I am curious how an inverted index will be implemented efficiently atop an LSM tree. Maybe batch parts of the posting list under a numeric key and when performing an intersection operation between two lists, you interate using a range scan. Could work but i wonder how fast Read operations will be. Anybody attempted yet?
LSM trees are ideal for posting lists, because every time you add a new document, you need to touch potentially hundreds of different lists. LSM trees are able to batch all of these writes together. That's why Google originally developed BigTable, AFAIK.
Done this years ago, still being used in production. In addition to the inverted lists, we have a bitmap per level, which tells whether an id is present in that level. All bitmaps are merged in memory in a structure mapping each id to the last level it is valid in. Then, lists of different levels are merged using a binary min heap. Entries that are not valid in the map are kept off the merge heap.
we picked the most popular out of the RDBMS, NOSQL and newSQL world. In the future we will compare against more systems. We are actually in the process of releasing benchmarks as well for each of the above systems. We will be sure to include postgres
Something like TodoMVC for backends would be nice... in essence, you create a backend for a TodoMVC front end, each using the same web-server platform and language and TodoMVC front end. The difference being the back end SQL server, with as much processing on the server, if it supports procedures, as possible.
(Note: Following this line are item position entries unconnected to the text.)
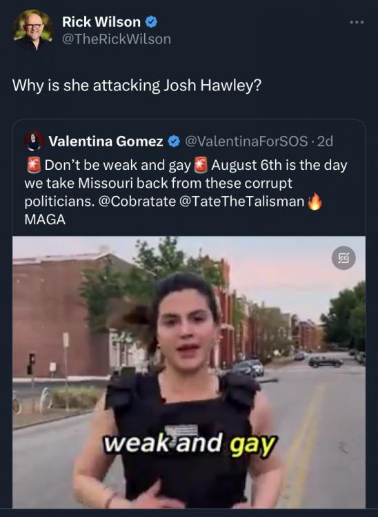The image size is (378, 517).
Task: Click Rick Wilson's profile avatar
Action: (32, 30)
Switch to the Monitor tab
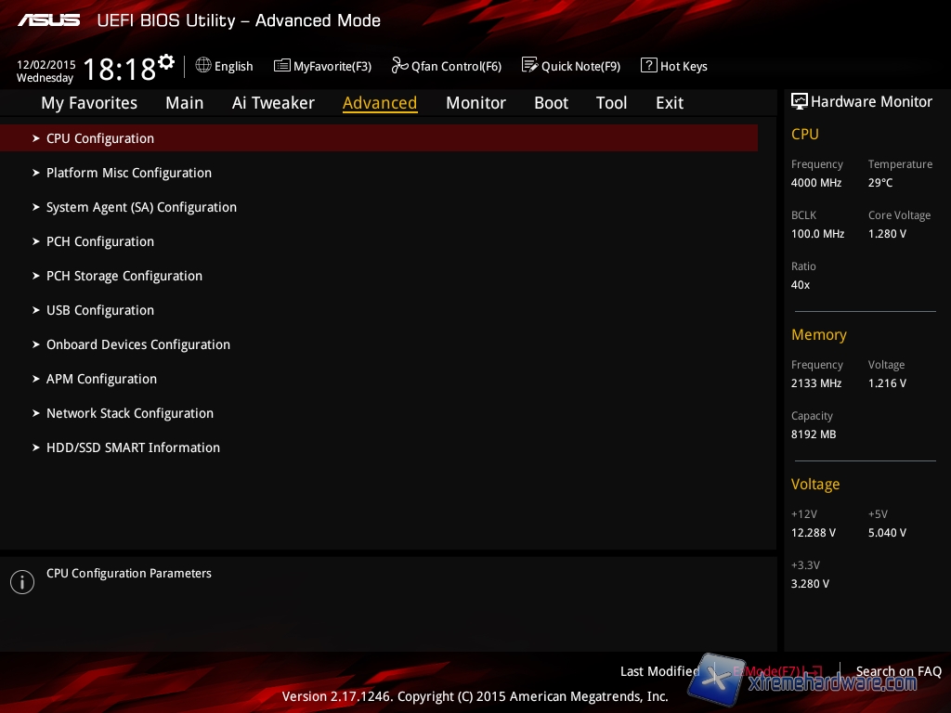Image resolution: width=951 pixels, height=713 pixels. pyautogui.click(x=476, y=103)
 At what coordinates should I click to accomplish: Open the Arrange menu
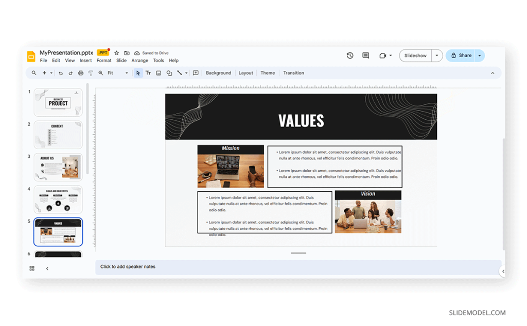pyautogui.click(x=139, y=60)
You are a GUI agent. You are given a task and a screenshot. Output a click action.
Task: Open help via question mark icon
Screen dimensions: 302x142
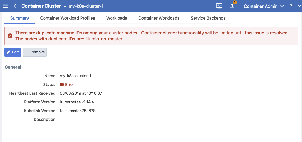(291, 6)

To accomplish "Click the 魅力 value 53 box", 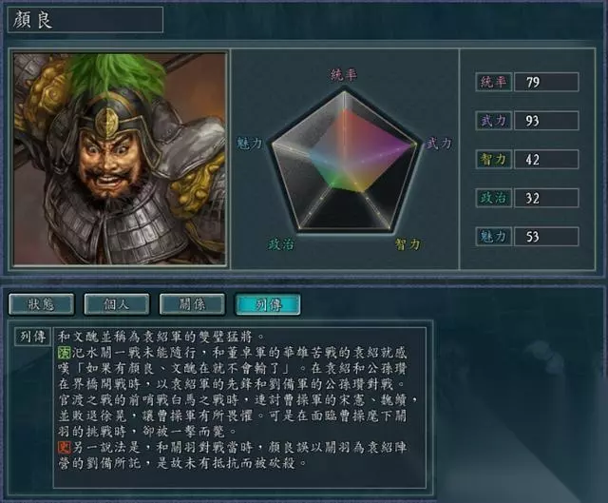I will coord(546,237).
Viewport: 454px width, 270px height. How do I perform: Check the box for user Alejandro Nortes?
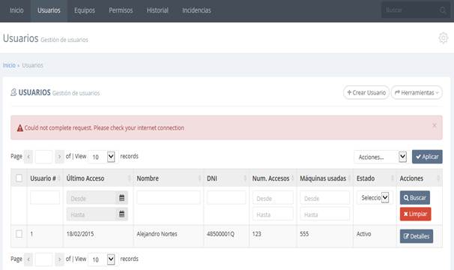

Maybe extending the example for a location, and a local date/time.
Using Node.js, and Angular for the server/front end, it would be easy enough to swap out the "todo-mvc-server-data" module... as long as each supported the same interface(s), it could be a good test...
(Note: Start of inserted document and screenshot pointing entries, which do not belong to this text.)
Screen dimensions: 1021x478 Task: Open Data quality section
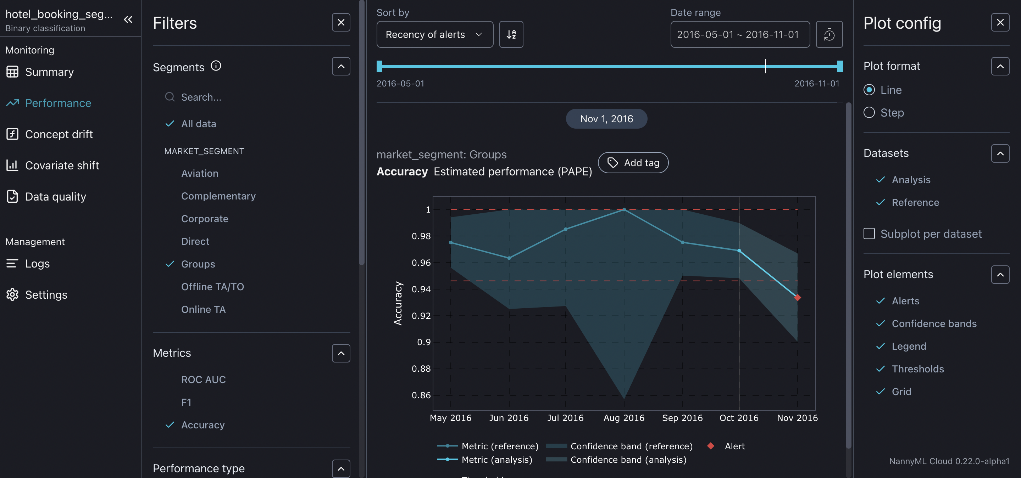[55, 196]
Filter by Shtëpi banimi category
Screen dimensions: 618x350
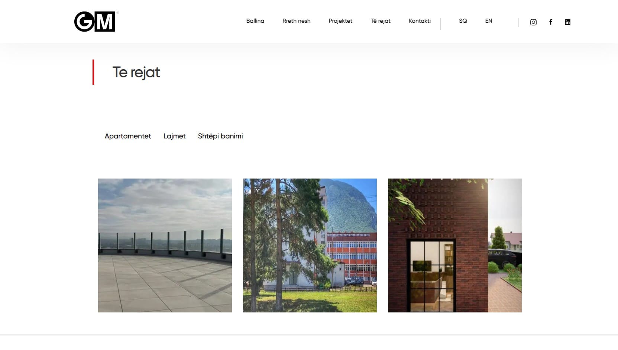coord(220,136)
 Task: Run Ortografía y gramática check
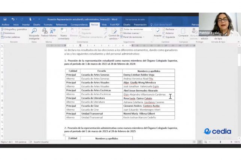[15, 29]
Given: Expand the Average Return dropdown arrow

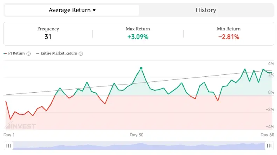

Setup the same hardware for each backend, and then run performance tests against a node cluster for the front end. It would by no means be comprehensive, but would be a nice comparison point (like TodoMVC itself).
The price is unbelievably fair. Try deploying mysql in the cloud and while you are at it, you get Redis as well for cache and then you hit the wall you need search in your application, so you deploy elastic search as a service as well. Do the math and compare to ours.
Our pricing starts as low as $15 per month
The cheapest instance of amazon cloudsearch is around $79 monthly, You then have to deploy a transactional DBMS and then most likely S3 for storage as well.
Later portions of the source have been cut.